Но, почувствовав сердцем, что сущность христианства — в откровении мистической любви, Маркион не понял огненной природы этой милосердной и жертвенной любви, зовущей, в отличие от всех предшествующих форм мистицизма, не к созерцанию и личному потустороннему спасению, а к творческому, преображающему мир действию. Значение этого подготовленного еврейскими пророками перехода от созерцания к действию не дошло до сознания Маркиона, и именно в этом сказалась ограниченность его религиозного гения. Несмотря не глубокое интуитивное понимание божественности и абсолютной новизны Нагорной проповеди, он в своем отвержении видимого космоса выпадал из христианства и был близок к тому, что условно можно назвать «вечно буддийской» стадией религиозного опыта.
Влияние мысли Маркиона, родившейся из глубокого чувства евангельского милосердия, но омраченной безумием отрицания мира, двойственно окрасило и весь монпарнасский мистицизм, придав некоторым стихам «парижской школы» неотразимое очарование и вместе с тем какой-то смущающий душу привкус нигилизма.
Когда редакция «Чисел» попросила Федотова высказаться о первых книгах журнала, он прежде всего отметил опасность этого увлечения гностическими мифами, подменяющими христианство «буддизмом».
«Борьба, которая ведется сейчас в мире за человеческий дух, — утверждал он, — и есть борьба между Буддой и Христом, между нирваной и вечной жизнью… И я боюсь, хоть и хотел бы ошибиться, — что тема смерти оборачивается в «Числах» темой нирваны».
То, что именно тут проходила черта, разделявшая «Новый Град» и «Числа», подтверждает и статья Адамовича, в которой он говорит о «Новом Граде» с чрезвычайной, не свойственной ему резкостью: «Еще гораздо страннее (если бы не была так давно знакома) добродетельная новоградско-утвержденская модернистическая кашка из приторно нестеровского православия и социалистических достижений, вся эта вообще революция на лампадном масле… Главное: они хотят строить реально, во времени и истории, на земле, — и не чувствуют неумолимого или — или, разделяющего христианство и будущее Если иногда и чувствуют, то конфеток новейшего производства у них припасено достаточно, чтобы внезапную эту горечь заглушить».
Как мы видели, Милюков обвинял «Новый Град» в прямо противоположном — в выдвижении общения с Богом против общественного служения и т. п. Отвечая Адамовичу, Степун очень справедливо указал, что борьба «Чисел» против «тупости славянофильства» означала «не борьбу западников против национальной России, а, как это ни странно, скорее борьбу каких-то новых восточников, буддийствующих христиан против западничества славянофилов, против их, чуждой Востоку, мироустремлённой хозяйственности и бытолюбивой плотяной тяжести».

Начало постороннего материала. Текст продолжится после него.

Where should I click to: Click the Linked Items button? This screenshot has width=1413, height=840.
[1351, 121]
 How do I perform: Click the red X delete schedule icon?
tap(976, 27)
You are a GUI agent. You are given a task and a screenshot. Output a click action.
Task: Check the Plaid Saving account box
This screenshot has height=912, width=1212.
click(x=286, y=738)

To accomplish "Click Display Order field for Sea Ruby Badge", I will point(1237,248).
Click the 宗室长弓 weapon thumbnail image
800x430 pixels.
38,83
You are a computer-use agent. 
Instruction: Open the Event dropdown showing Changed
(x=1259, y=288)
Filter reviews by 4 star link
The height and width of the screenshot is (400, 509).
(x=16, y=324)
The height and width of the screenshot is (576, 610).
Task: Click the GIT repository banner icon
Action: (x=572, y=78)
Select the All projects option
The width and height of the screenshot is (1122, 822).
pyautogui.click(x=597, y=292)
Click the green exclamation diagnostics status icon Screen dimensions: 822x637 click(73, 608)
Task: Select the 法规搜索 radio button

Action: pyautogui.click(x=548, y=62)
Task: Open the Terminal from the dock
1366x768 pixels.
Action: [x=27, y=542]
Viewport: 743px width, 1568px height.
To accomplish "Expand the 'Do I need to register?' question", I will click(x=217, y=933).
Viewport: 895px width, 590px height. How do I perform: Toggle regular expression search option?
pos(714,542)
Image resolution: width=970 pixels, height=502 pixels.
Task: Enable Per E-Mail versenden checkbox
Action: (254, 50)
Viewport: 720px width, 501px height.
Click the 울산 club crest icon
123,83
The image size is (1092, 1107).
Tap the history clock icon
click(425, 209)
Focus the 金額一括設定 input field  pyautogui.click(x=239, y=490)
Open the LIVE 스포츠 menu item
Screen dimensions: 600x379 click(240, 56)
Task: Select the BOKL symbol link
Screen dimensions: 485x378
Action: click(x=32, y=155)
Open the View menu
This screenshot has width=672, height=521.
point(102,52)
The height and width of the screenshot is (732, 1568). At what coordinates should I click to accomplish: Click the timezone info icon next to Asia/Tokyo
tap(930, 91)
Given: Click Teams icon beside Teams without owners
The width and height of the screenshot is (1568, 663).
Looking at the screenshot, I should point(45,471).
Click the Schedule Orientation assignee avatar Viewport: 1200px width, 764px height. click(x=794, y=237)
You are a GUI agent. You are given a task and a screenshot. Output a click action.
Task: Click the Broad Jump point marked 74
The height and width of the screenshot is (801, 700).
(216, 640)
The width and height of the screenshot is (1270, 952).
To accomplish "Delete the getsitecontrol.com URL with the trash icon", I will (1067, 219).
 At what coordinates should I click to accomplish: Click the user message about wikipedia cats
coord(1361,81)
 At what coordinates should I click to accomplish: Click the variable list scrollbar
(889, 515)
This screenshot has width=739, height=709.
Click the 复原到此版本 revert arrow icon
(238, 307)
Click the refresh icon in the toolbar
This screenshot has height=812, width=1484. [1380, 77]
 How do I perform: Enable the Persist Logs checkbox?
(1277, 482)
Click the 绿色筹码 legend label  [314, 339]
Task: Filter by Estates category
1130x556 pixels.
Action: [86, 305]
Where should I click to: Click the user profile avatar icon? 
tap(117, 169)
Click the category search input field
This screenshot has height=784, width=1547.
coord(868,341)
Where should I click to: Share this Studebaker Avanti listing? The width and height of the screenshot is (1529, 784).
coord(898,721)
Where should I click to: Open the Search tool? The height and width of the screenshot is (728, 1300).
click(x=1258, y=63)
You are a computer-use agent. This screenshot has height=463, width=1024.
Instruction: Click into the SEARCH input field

Этому спору было посвящено и одно из первых собраний «Круга». В своем вступительном слове на этом собрании Мочульский говорил о ложности распространенного представления, что мир и христианство внутренне враждебны. Указав, что в наиболее крайней форме, близкой к манихейству, утверждал это Розанов, Мочульский старался убедить Монпарнас в несовместимости мироненавистнических настроений с духом евангельской любви.